In this paper, we study the problem of recommendation system where the users and items to be recommended are rich data structures with multiple entity types and with multiple sources of side-information in the form of graphs. We provide a general formulation for the problem that captures the complexities of modern real-world recommendations and generalizes many existing formulations. In our formulation, each user/document that requires a recommendation and each item or tag that is to be recommended, both are modeled by a set of static entities and a dynamic component. The relationships between entities are captured by several weighted bipartite graphs.
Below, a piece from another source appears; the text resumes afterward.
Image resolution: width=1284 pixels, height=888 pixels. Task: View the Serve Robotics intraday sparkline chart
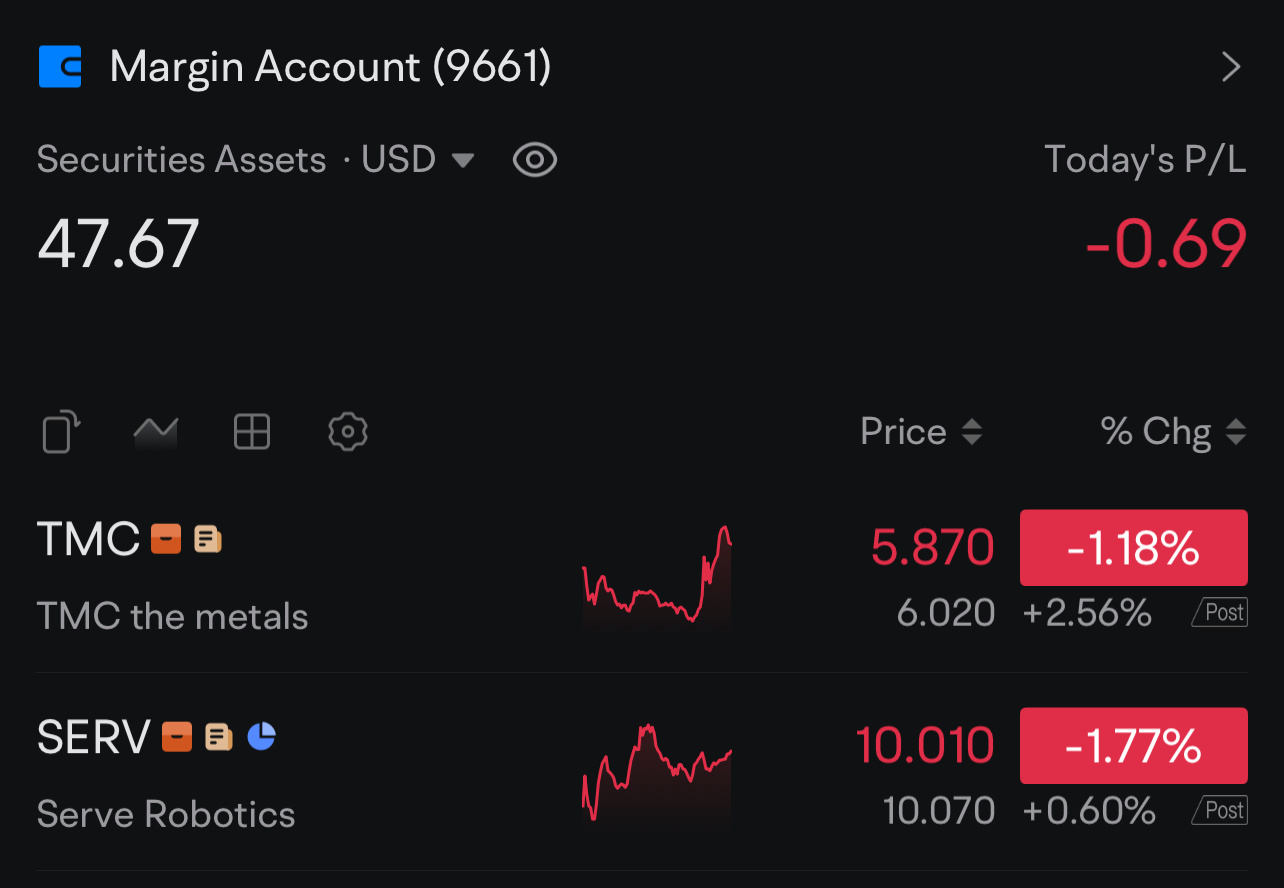click(x=656, y=772)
To effectively exploit these complex interactions and learn the recommendation model, we propose MEDRES- a multiple graph-CNN based novel deep-learning architecture. MEDRES uses AL-GCN, a novel graph convolution network block, that harnesses strong representative features from the underlying graphs. Moreover, in order to capture highly heterogeneous engagement of different users with the system and constraints on the number of items to be recommended, we propose a novel ranking metric pAp@k along with a method to optimize the metric directly. We demonstrate effectiveness of our method on two benchmarks: a) citation data, b) Flickr data. In addition, we present two real-world case studies of our formulation and the MEDRES architecture. We show how our technique can be used to naturally model the message recommendation problem and the teams recommendation problem in the Microsoft Teams (MSTeams) product and demonstrate that it is 5-6% points more accurate than the production-grade models.